The reply should be an exact transcription of every record.

# # # #

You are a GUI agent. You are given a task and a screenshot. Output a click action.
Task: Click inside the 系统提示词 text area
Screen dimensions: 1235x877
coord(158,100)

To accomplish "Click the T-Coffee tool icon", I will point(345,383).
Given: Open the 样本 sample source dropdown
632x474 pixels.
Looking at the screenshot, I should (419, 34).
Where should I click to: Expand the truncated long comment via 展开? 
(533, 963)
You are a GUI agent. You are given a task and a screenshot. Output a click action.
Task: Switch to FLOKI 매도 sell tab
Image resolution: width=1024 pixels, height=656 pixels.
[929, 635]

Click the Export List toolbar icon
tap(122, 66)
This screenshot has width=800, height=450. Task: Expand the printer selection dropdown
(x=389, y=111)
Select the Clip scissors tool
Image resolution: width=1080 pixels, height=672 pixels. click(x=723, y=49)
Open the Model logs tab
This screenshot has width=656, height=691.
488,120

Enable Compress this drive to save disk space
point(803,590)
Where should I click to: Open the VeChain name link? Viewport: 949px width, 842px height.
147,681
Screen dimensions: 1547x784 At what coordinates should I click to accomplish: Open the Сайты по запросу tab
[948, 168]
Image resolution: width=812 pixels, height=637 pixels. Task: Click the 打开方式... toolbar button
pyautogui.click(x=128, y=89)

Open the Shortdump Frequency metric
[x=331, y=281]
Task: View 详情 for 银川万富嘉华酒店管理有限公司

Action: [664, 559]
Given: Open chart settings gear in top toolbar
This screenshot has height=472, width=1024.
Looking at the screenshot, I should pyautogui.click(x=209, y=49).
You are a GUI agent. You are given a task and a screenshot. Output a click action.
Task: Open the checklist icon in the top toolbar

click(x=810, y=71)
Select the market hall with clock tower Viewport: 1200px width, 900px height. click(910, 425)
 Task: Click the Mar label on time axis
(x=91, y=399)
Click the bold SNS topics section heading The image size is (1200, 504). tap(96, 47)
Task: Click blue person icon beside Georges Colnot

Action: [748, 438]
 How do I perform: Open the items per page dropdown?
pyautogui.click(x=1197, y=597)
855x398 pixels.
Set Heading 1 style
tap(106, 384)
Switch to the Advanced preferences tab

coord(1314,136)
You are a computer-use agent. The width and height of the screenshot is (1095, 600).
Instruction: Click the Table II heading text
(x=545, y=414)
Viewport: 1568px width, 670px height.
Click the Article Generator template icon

# # # #

## Solution to the exercise
You are a GUI agent. You are given a task and a screenshot. Output a click action.
Task: Click inside the 系统提示词 text area
Screen dimensions: 1235x877
coord(158,100)

To accomplish "Click the T-Coffee tool icon", I will point(345,383).
Given: Open the 样本 sample source dropdown
632x474 pixels.
Looking at the screenshot, I should (419, 34).
Where should I click to: Expand the truncated long comment via 展开? 
(533, 963)
You are a GUI agent. You are given a task and a screenshot. Output a click action.
Task: Switch to FLOKI 매도 sell tab
Image resolution: width=1024 pixels, height=656 pixels.
[929, 635]

Click the Export List toolbar icon
tap(122, 66)
This screenshot has width=800, height=450. Task: Expand the printer selection dropdown
(x=389, y=111)
Select the Clip scissors tool
Image resolution: width=1080 pixels, height=672 pixels. click(x=723, y=49)
Open the Model logs tab
This screenshot has width=656, height=691.
488,120

Enable Compress this drive to save disk space
point(803,590)
Where should I click to: Open the VeChain name link? Viewport: 949px width, 842px height.
147,681
Screen dimensions: 1547x784 At what coordinates should I click to accomplish: Open the Сайты по запросу tab
[948, 168]
Image resolution: width=812 pixels, height=637 pixels. Task: Click the 打开方式... toolbar button
pyautogui.click(x=128, y=89)

Open the Shortdump Frequency metric
[x=331, y=281]
Task: View 详情 for 银川万富嘉华酒店管理有限公司

Action: [664, 559]
Given: Open chart settings gear in top toolbar
This screenshot has height=472, width=1024.
Looking at the screenshot, I should pyautogui.click(x=209, y=49).
You are a GUI agent. You are given a task and a screenshot. Output a click action.
Task: Open the checklist icon in the top toolbar

click(x=810, y=71)
Select the market hall with clock tower Viewport: 1200px width, 900px height. click(910, 425)
 Task: Click the Mar label on time axis
(x=91, y=399)
Click the bold SNS topics section heading The image size is (1200, 504). tap(96, 47)
Task: Click blue person icon beside Georges Colnot

Action: [748, 438]
 How do I perform: Open the items per page dropdown?
pyautogui.click(x=1197, y=597)
855x398 pixels.
Set Heading 1 style
tap(106, 384)
Switch to the Advanced preferences tab

coord(1314,136)
You are a computer-use agent. The width and height of the screenshot is (1095, 600).
Instruction: Click the Table II heading text
(x=545, y=414)
Viewport: 1568px width, 670px height.
Click the Article Generator template icon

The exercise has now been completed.